Required action:
Copy the data. Keep every character as given.

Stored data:
-------

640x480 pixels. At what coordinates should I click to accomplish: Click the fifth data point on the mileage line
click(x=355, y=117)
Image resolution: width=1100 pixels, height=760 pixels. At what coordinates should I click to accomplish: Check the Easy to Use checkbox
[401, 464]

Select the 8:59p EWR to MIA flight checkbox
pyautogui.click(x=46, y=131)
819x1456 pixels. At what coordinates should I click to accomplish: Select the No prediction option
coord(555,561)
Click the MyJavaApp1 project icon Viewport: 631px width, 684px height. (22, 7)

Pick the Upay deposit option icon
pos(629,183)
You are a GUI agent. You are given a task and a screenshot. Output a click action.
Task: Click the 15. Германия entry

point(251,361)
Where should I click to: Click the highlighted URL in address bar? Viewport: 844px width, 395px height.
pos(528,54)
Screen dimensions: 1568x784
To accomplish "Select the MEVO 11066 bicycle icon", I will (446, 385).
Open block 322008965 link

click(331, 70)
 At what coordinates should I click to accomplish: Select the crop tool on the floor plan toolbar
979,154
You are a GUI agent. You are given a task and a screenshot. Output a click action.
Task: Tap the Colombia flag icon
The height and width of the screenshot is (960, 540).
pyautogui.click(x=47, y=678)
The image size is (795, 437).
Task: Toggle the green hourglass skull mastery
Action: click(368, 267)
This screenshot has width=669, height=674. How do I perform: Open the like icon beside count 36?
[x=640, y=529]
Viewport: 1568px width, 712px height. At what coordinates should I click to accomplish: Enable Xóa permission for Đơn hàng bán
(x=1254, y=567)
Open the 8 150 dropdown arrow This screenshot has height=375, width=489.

-------

Answer to the problem:
640x480 pixels. At what coordinates should I click to accomplish: Click the fifth data point on the mileage line
click(x=355, y=117)
Image resolution: width=1100 pixels, height=760 pixels. At what coordinates should I click to accomplish: Check the Easy to Use checkbox
[401, 464]

Select the 8:59p EWR to MIA flight checkbox
pyautogui.click(x=46, y=131)
819x1456 pixels. At what coordinates should I click to accomplish: Select the No prediction option
coord(555,561)
Click the MyJavaApp1 project icon Viewport: 631px width, 684px height. (22, 7)

Pick the Upay deposit option icon
pos(629,183)
You are a GUI agent. You are given a task and a screenshot. Output a click action.
Task: Click the 15. Германия entry

point(251,361)
Where should I click to: Click the highlighted URL in address bar? Viewport: 844px width, 395px height.
pos(528,54)
Screen dimensions: 1568x784
To accomplish "Select the MEVO 11066 bicycle icon", I will (446, 385).
Open block 322008965 link

click(331, 70)
 At what coordinates should I click to accomplish: Select the crop tool on the floor plan toolbar
979,154
You are a GUI agent. You are given a task and a screenshot. Output a click action.
Task: Tap the Colombia flag icon
The height and width of the screenshot is (960, 540).
pyautogui.click(x=47, y=678)
The image size is (795, 437).
Task: Toggle the green hourglass skull mastery
Action: click(368, 267)
This screenshot has width=669, height=674. How do I perform: Open the like icon beside count 36?
[x=640, y=529]
Viewport: 1568px width, 712px height. At what coordinates should I click to accomplish: Enable Xóa permission for Đơn hàng bán
(x=1254, y=567)
Open the 8 150 dropdown arrow This screenshot has height=375, width=489.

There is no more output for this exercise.